## Task directions
Please count the lines in the entries below that contain the string "size". Reply with the number alone.
--- Start Data listing ---
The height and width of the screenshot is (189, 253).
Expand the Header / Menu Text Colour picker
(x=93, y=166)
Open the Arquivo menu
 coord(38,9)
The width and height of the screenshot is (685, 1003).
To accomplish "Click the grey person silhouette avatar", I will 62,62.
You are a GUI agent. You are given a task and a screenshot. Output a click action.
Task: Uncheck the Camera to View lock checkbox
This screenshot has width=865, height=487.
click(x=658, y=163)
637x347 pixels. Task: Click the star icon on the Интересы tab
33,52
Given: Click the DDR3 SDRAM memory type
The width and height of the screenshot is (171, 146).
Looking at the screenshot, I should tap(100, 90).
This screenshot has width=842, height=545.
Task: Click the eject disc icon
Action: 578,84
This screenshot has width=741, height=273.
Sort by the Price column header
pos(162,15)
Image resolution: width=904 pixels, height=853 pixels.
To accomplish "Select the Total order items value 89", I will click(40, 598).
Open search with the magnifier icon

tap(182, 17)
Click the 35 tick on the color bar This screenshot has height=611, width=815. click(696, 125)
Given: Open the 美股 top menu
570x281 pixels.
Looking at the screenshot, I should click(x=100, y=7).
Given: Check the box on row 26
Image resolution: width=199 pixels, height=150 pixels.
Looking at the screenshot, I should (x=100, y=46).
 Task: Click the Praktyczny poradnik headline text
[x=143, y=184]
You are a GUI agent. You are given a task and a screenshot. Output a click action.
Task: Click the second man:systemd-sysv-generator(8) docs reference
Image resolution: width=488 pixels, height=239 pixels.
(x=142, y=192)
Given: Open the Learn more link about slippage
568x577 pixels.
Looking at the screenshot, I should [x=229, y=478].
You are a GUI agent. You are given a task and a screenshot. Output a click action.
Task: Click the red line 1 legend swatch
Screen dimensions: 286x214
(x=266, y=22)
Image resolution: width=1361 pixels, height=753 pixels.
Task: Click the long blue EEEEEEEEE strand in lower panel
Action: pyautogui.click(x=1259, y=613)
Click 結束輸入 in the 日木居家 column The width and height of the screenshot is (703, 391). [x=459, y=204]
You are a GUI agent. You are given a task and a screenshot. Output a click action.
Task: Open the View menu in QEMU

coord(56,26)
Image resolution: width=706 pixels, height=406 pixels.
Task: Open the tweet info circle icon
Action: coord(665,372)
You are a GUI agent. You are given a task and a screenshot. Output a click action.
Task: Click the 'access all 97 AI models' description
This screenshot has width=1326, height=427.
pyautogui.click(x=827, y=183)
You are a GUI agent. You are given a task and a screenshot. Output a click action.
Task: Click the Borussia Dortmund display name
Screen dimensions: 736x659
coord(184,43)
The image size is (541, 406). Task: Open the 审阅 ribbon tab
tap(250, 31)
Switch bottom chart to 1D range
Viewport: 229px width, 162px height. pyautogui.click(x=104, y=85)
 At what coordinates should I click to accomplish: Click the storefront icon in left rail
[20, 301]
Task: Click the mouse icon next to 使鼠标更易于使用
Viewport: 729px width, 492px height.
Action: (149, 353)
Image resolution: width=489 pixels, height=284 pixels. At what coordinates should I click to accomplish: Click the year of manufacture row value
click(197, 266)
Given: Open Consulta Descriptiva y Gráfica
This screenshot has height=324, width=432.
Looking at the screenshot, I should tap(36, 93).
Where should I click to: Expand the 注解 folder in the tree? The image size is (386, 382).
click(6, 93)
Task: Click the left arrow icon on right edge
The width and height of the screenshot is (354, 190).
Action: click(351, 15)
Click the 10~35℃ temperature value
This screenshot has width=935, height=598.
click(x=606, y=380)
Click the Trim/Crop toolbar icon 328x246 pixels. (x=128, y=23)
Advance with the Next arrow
--- End Data listing ---
## Expected answer
2